The reliability of these variables has been previously assessed in single centers (22, 23, 26–34). Although differing among studies, reliability has been reported good for most of these variables, except spinal pain (27) and the duration of morning stiffness (27, 29). For chest expansion, results have been contradictory. It was reported as unreliable in the study of Viitanen et al (31) and reliable in other studies (29, 30, 33). The methodology used in these studies differed in the following ways: statistical methods, some of which were inappropriate for the purpose of establishing reliability; and various time intervals between repeated measurements of patients, from less than 1 day (22, 30, 31) to more than 1 week (27). In our study, ICCs varied with the center. However, a statistically significant difference between centers for ICC appeared for only 4 variables. Most outcome or process variables measured in the centers had satisfactory ICCs, even for chest expansion, the duration of morning stiffness, and spinal pain. For the modified Schober test, ICCs were low in all but 1 center. We also assessed reliability using Bland-Altman's 95% limits of agreement method. There are few previous studies in which Bland-Altman's 95% limits of agreement method was used for assessing the reliability of clinical outcome in AS. With repeated measurements over a period of only 2 hours, Viitanen et al (34) reported that intraobserver reliability of the modified Schober test was good using this method. Defining change on an individual basis has been recommended in clinical trials (9, 10). In a continuous variable, this criterion depends on the definition of clinically relevant change over a certain cutoff. Different techniques have been proposed to define such a cutoff (16). SDD is a technique permitting one to take into account measurement error (10, 35). Indeed, this is the first study providing SDD of clinical outcome or process variables in AS based on Bland-Altman's 95% limits of agreement method (14, 15). However, Pile et al (36), repeating measurements of the modified Schober test and chest expansion in 10 patients, reported that 90% of measurements repeated will vary up to 1.5 cm and 1.2 cm, respectively. These values are close to the SDD observed in this study for both outcome variables.

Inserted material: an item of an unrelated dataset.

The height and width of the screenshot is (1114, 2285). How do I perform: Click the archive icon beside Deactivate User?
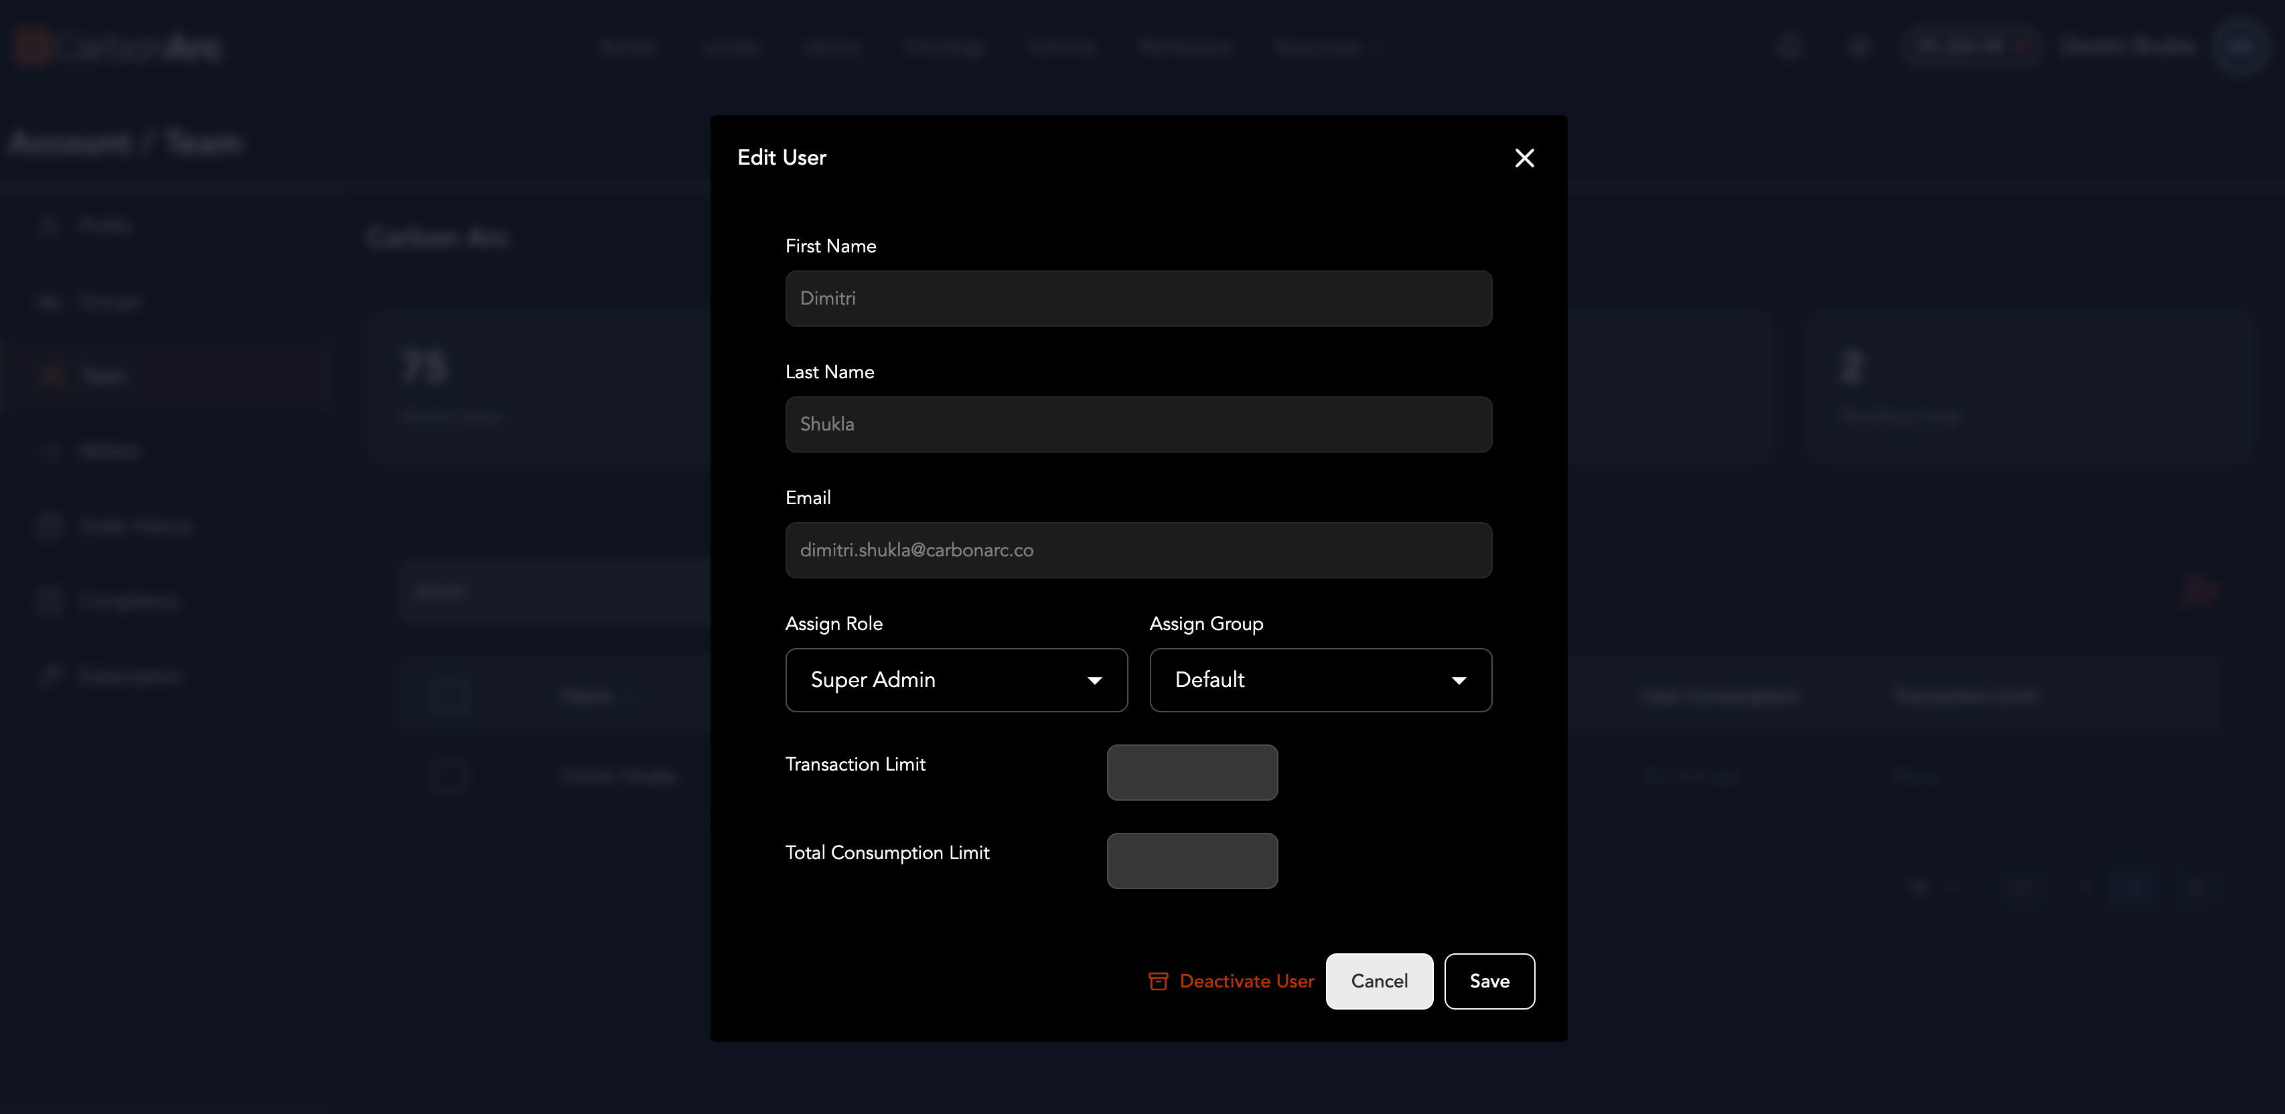(1158, 981)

The SDD was relatively high for changes in all the 14 variables in this study. Thus, although ICCs were high, individual variables appeared to be poorly reliable as judged by SDD. Consequently, changes smaller than SDD observed in individual patients with such variables would not be considered as actual.
One limitation of this study was that patients were evaluated twice within a short time period. Long-term within-patient changes, e.g., 1 year, might result in different SDDs. However, over a short time period in which patients remain in stable condition between repeated evaluations, changes observed are largely measurement error. Another limitation is that we did not define change for multiple domains because patients may change for some outcome variables and not for others at the same time.
This study provided a cutoff in individual outcome variables of different domains in AS. Other studies are necessary to define a cutoff taking into account multiple domains.